**What the task requires**
All that should appear is the line containing "Language (822, 1292)" and the lines after it in the records below, each reproduced exactly.

-------

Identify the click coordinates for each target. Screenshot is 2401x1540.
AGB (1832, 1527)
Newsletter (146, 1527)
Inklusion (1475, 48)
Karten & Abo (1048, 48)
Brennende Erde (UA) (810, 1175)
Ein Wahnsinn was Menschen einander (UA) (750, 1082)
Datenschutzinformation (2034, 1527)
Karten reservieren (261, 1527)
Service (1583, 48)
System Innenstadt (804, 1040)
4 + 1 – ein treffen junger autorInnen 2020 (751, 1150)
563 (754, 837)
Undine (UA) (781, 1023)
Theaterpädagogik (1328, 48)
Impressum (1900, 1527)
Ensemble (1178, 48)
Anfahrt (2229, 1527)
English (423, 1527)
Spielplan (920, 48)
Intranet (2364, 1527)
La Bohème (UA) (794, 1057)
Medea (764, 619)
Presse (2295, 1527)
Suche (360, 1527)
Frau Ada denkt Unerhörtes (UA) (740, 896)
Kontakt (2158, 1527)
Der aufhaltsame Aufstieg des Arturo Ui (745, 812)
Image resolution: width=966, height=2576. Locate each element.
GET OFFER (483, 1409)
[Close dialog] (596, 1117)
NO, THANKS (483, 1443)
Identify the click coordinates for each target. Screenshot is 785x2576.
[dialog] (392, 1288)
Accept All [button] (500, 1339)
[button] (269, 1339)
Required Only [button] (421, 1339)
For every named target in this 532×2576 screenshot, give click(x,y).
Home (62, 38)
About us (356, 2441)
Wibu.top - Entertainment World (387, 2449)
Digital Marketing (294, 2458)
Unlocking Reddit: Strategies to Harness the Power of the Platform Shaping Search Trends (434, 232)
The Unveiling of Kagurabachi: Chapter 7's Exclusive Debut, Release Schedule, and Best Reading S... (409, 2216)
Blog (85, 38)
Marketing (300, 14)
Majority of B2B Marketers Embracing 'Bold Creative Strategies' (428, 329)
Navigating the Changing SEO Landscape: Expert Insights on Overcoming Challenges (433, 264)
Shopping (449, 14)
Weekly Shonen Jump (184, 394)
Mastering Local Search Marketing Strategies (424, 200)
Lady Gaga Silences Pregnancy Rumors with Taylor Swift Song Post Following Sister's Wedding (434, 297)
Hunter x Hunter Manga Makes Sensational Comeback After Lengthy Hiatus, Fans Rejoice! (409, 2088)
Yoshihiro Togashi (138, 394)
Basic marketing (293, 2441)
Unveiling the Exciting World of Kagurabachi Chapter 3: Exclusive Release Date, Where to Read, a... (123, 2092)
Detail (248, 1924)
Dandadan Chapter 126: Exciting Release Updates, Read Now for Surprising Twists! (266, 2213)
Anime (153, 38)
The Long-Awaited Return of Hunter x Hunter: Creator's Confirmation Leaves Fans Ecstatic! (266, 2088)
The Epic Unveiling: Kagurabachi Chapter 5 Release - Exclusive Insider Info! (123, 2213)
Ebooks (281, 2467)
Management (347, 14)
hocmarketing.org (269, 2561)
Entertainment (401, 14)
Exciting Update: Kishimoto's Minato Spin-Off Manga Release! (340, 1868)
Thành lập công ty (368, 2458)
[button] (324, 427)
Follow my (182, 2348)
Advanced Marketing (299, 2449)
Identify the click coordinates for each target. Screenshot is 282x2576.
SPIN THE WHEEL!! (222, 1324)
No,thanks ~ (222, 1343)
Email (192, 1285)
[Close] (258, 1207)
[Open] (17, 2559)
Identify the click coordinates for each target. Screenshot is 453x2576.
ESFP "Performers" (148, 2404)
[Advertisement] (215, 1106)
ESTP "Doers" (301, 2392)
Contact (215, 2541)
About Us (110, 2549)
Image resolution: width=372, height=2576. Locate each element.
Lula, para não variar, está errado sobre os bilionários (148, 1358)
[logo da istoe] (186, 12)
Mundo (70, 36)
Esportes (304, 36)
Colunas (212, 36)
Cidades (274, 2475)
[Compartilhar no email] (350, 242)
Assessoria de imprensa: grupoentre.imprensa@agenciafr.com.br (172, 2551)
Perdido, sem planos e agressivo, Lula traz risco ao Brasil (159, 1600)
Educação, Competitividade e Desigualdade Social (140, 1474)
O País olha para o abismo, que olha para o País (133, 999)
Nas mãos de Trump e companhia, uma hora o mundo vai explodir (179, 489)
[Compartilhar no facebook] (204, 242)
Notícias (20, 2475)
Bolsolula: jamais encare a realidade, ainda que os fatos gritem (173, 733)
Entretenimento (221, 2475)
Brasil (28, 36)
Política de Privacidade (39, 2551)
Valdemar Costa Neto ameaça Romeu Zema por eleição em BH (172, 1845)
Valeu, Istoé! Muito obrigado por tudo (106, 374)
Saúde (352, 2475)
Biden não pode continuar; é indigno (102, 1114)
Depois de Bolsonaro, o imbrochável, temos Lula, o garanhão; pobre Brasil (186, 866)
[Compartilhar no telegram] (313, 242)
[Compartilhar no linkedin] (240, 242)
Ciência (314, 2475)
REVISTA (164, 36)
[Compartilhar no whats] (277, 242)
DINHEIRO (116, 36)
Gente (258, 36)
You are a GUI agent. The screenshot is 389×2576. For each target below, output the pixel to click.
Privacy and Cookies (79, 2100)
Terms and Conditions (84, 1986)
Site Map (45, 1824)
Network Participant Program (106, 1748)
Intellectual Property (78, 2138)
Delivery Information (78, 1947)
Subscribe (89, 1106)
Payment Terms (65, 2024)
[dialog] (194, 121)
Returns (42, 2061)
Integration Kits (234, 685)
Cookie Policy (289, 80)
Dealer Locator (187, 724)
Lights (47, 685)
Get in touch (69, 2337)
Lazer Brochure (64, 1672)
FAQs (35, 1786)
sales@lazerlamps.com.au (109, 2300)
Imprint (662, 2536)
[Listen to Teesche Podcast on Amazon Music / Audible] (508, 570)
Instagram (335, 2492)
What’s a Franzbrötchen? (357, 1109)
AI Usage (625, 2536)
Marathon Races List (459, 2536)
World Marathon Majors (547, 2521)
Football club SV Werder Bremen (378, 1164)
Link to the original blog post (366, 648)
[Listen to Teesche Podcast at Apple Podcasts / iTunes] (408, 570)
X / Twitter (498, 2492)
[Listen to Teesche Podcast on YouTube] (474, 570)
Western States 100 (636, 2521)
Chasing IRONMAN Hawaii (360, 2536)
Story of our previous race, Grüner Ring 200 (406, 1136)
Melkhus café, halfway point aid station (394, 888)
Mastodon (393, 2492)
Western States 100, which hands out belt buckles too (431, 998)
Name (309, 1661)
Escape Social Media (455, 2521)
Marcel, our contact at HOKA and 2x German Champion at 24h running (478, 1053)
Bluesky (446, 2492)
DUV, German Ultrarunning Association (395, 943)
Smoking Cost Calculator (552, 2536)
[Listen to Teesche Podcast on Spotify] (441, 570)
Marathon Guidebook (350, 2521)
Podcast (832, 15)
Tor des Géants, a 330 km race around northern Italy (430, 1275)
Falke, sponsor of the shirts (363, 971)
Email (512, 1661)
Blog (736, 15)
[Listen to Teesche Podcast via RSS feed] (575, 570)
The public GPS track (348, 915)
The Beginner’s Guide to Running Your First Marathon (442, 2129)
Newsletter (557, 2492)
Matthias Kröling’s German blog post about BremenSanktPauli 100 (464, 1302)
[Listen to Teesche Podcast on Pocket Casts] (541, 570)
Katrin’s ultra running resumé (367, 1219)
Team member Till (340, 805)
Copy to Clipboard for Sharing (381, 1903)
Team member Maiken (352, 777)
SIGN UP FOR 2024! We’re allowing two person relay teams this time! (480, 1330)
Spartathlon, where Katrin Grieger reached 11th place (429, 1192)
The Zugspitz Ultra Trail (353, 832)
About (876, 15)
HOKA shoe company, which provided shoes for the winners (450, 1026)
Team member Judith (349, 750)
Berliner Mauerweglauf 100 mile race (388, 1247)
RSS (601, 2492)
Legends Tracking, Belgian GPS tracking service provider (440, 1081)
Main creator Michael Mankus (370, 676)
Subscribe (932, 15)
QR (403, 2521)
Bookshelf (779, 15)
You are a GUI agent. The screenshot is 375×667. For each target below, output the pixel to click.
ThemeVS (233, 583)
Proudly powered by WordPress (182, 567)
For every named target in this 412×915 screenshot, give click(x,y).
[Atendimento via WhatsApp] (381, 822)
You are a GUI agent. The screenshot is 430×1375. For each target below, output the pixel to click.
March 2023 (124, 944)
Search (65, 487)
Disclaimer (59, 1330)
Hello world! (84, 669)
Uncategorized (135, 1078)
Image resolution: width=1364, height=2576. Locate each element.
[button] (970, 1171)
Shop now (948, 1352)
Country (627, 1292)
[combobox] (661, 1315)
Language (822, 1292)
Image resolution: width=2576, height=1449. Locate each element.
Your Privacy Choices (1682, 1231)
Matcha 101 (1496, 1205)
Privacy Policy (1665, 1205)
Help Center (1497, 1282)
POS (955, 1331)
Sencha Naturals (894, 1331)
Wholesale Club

-------

**Result for this task**
Language (822, 1292)
Image resolution: width=2576, height=1449. Locate each element.
Your Privacy Choices (1682, 1231)
Matcha 101 (1496, 1205)
Privacy Policy (1665, 1205)
Help Center (1497, 1282)
POS (955, 1331)
Sencha Naturals (894, 1331)
Wholesale Club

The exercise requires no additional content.